You can do app optimizations to work with object databases that are slow for small objects, or you can have a fast object database - doesn't seem that black and white. If you can build a fast object database that is robust and solves that problem well, it's (hopefully) a non leaky abstraction that can warrant some complexity inside.

The tar -cvf is a good analogy though, are you working with a virtual tape drive or a virtual SSD.

kburman · 2025-12-13T19:46:53 1765655213

Expecting the storage layer to fix an inefficient I/O pattern (millions of tiny network requests) is optimizing the wrong part of the stack.

> are you working with a virtual tape drive or a virtual SSD.

Treating a networked object store like a local SSD ignores the Fallacies of Distributed Computing. You cannot engineer away the speed of light or the TCP stack.

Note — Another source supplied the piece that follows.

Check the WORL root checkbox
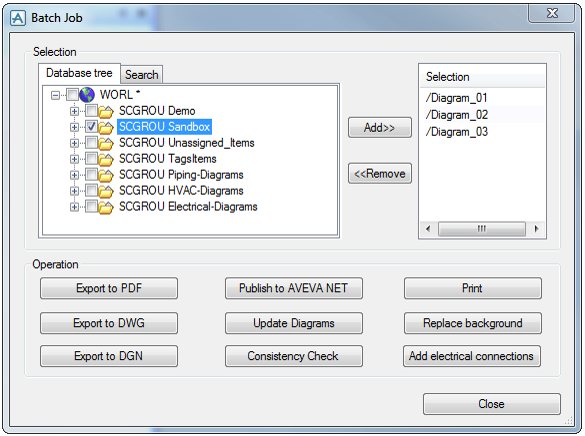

fulafel · 2025-12-14T07:16:47 1765696607

SSD (over nvme) and TCP (over 100gbe) both exhibit low tens of microseconds of latency as the low bound. This is ignoring redundancy for both of course, but the cost of that should also be similar between the two.

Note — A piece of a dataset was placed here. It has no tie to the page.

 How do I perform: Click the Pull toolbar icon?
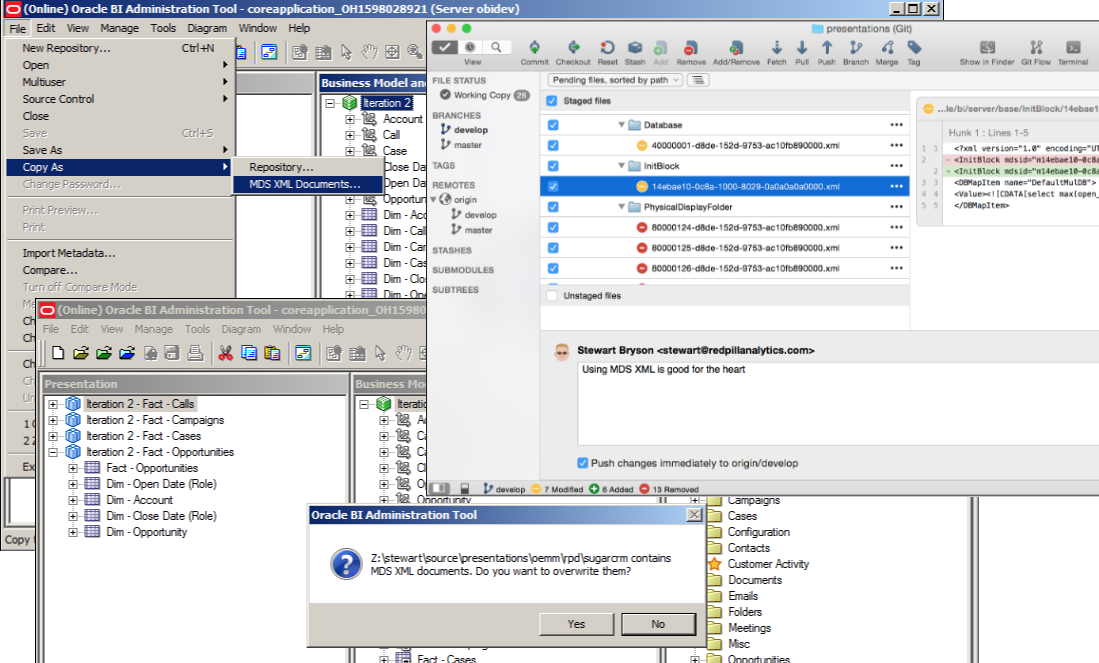tap(802, 48)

If the storage is farther away, then you'll go slower of course. But since the article is comparing to EFS and S3 Express, it's fitting to talk about a nearby scenarios I think. And the point of the article was that S3 Express was more problematic for cost than small-object performance reasons.

jeremyjh · 2025-12-13T15:44:55 1765640695

Yeah I was a bit lost from the introduction. High performance object stores are "too expensive?" We live an era where I can store everything forever and query it in human scale time-frames at costs that are far less than what we paid for much worse technologies a decade ago. But I was thinking of datalakes, not vector stores or whatever they are trying to solve for AI.

Scubabear68 · 2025-12-13T15:51:43 1765641103

Loved your sentence at the end about tar -cvf.

Every generation seems to have to learn the lesson about batching small inputs together to keep throughput up.